§ Extract
******************************

Because time flies you want to fulfill your desires before death comes. You hope you would have achieved more than half the things you set yourself to accomplish. The persons that have all the time in the world are the people in the ruling party in Guyana, the PPP.
This is a group that never fails to make you laugh. The PPP Government announced that it plans to have a national minimum wage. Really, this set of leaders has no parallel in world politics.
This is a party that has proclaimed since its birth in 1947 that its rasion d’etre is the wellbeing of the poorer classes. Its founder, Dr. Jagan, captured the hearts and minds of sugar workers that he promised to lead into the Promised Land.
This same Dr. Jagan called the longest strike in the sugar industry in the seventies over the imposition of a sugar levy but died in office without removing it when he became President. The same pro-working class party scrapped the levy thirteen years after it came to power.
In 2013, more than twenty years after acquiring power in 1992, this “fighter” for working class people, the PPP, says it plans to have a national minimum wage. The obvious question is what was this “fighter” for a working class paradise doing all this time? Whenever I think about Guyana’s stagnation, I remember the creation of the European Union and also my dead friend, Theo Morris; we were contemporaries as UG students. We remained lifelong friends. Theo told me that he was in a plane from the Bahamas and as the flight reached over Guyana, a passenger asked where are the lights? All he saw was darkness.
Forty-six years after Independence, almost ninety percent of the streets in the capital city do not have street lamps. When lights went up on the East Coast highway, I told my wife while we were driving, that give those bulbs five years and after that, darkness will return.
Do you know almost forty percent of those tubes from Vlissengen Road to UG Road have died two years ago? Do you know almost forty percent of traffic signals do not work? Do you know they never functioned at the junction of Albert and Lamaha Streets?
So for over forty-six years after we got Independence, there are hardly any street lamps in Georgetown. Think of what the Europeans have achieved forty-six years after Europe virtually lay in ruin after World War II.

******************************

§ Material supplied
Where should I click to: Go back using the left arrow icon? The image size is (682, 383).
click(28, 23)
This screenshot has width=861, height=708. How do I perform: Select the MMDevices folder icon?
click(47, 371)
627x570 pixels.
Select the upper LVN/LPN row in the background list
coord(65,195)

******************************

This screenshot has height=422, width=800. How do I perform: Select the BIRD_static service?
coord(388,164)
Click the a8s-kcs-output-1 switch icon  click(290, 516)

******************************

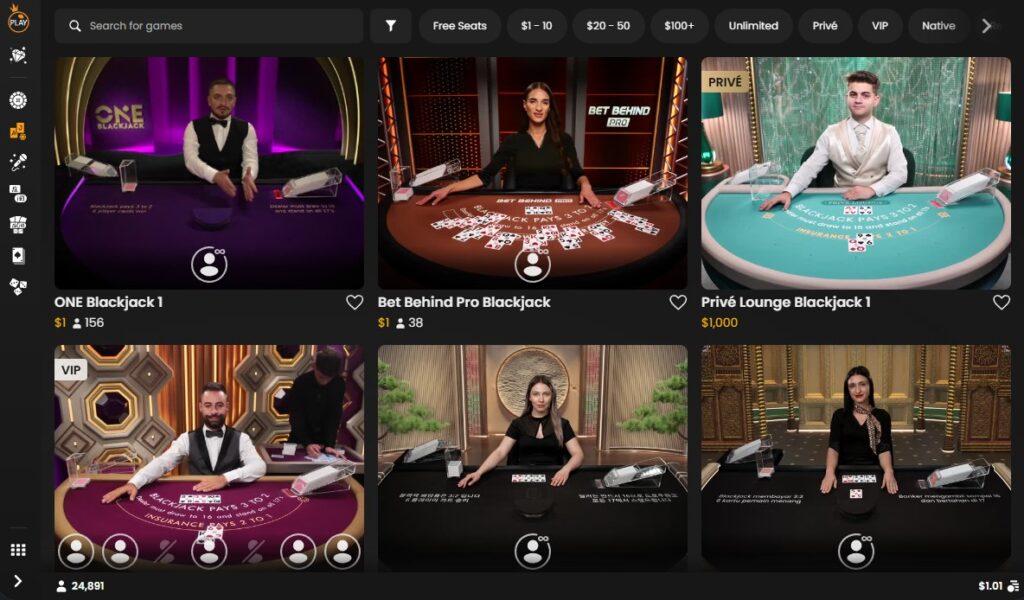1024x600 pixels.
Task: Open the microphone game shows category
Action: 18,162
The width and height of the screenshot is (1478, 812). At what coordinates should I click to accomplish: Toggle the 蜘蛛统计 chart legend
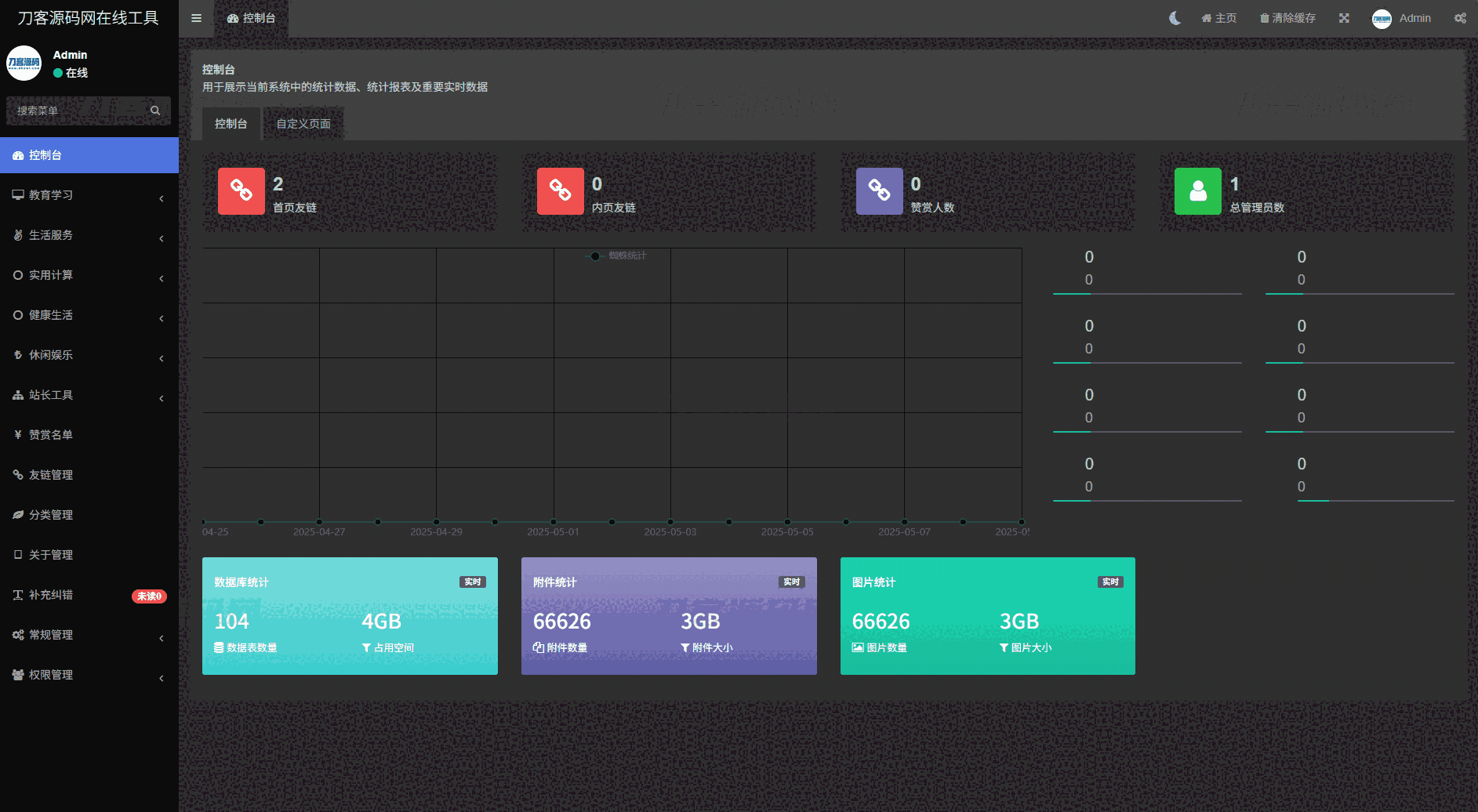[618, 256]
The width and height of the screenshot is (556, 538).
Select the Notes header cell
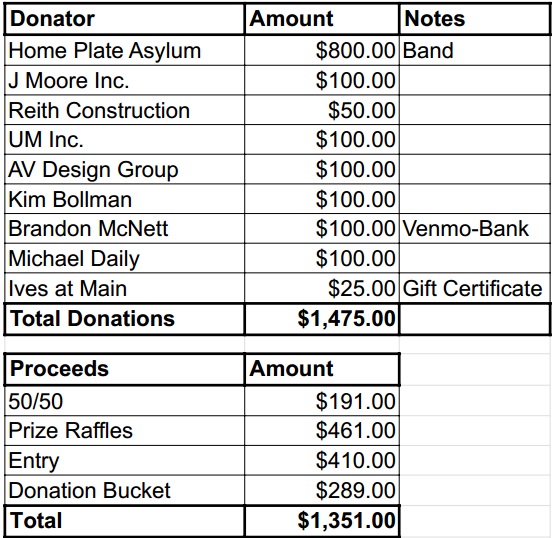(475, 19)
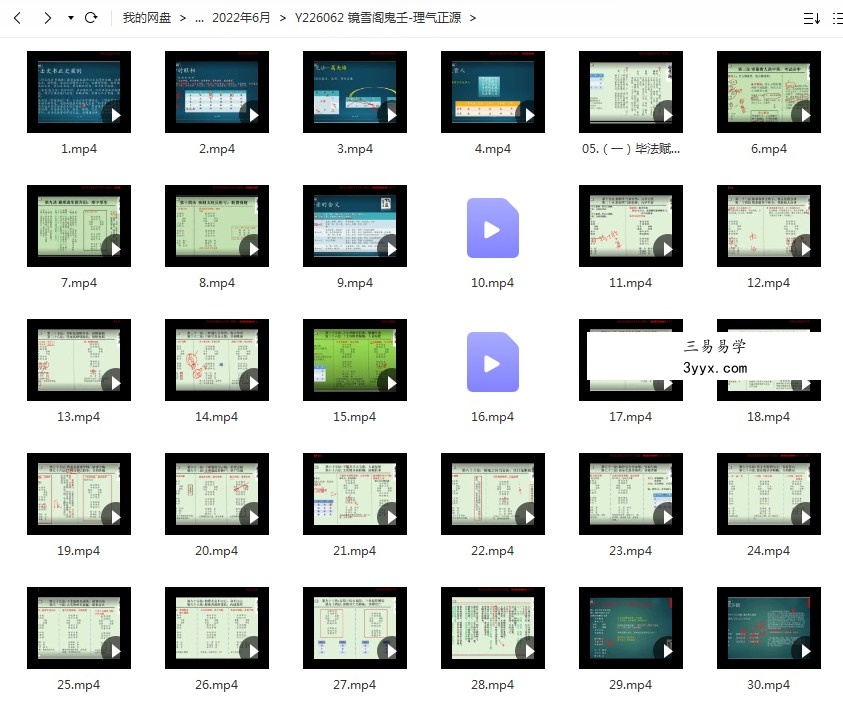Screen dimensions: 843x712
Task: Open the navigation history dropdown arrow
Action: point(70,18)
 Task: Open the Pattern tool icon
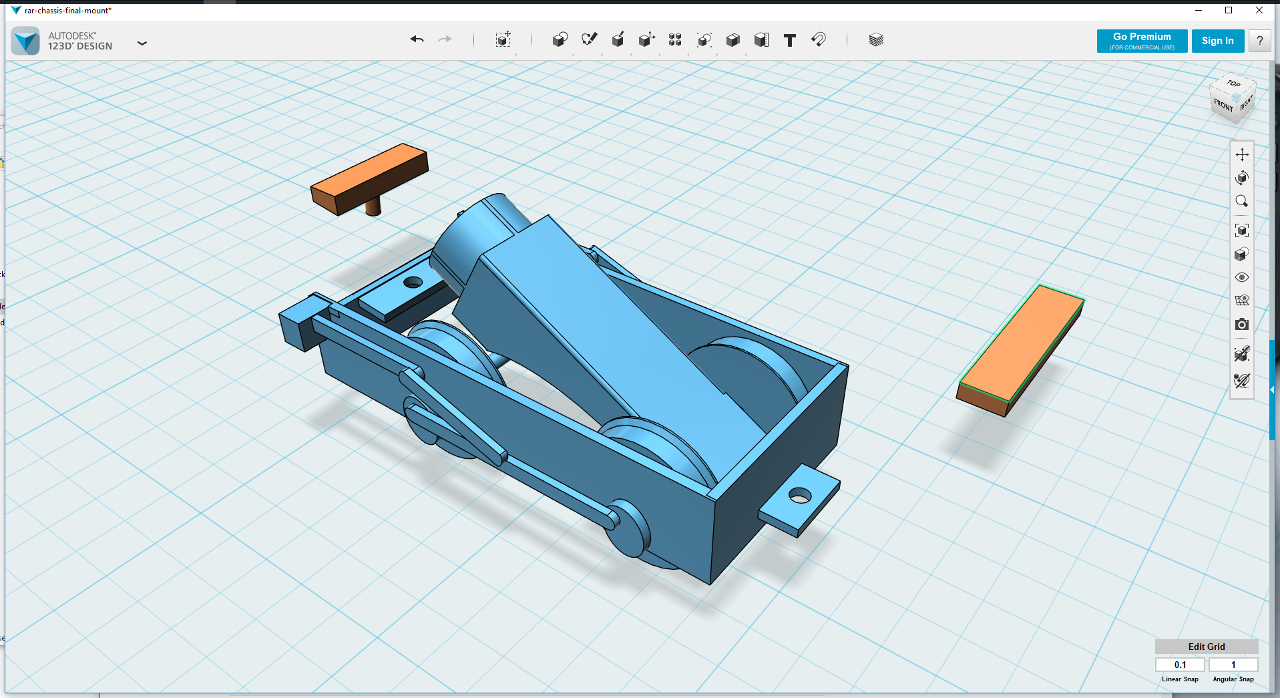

******************************

§ Activity
Extend the opinion piece on Guyana's ruling PPP and the country's stagnation, beginning after its last sentence.

§ Answer to the exercise
After forty-six years, Europe had retaken its place in the world economy. In 1970, the subway in France was post-modern. This was twenty-five years after WWII. Let’s talk about President Obama. If he had lost re-election, he would still have made a huge entry into the American history books.
In less than four years, he created a national health care system that defied previous American Presidents. One would like to think that Obama said that since time moves quickly and when he looks over his shoulder his term will be up, he made the health care system his priority.
Near to twenty-one years in power, a working class government plans to put in place a national minimum wage. Not to forget that a man with a doctorate and a university professor (Henry Jeffrey) was Minister of Labour for five years.
Not to forget, his consultant also had a doctorate (Nanda Gopaul). So what have they done with their five years and their doctorates at the Ministry of Labour?
What has the great working class PPP Government done the past twenty-one years at the Georgetown Hospital? Burnham brought a surgeon named Innocent Muchenagumbo (see my February 27, 2008 column on this man) to run the Georgetown Hospital in 1982. The Georgetown Public Hospital offers the same service as when Muchenagumbo made a mess of things.
In 1985 my mom died there. They didn’t have porters to fetch her up the stairs when she was admitted. In 2011, my nephew got into an accident and they didn’t have porters to lift him.
The PPP will fix Guyana. Give them another fifty years. Only problem with that is that there may not be a country. Time will not wait on the PPP. It waits on no one.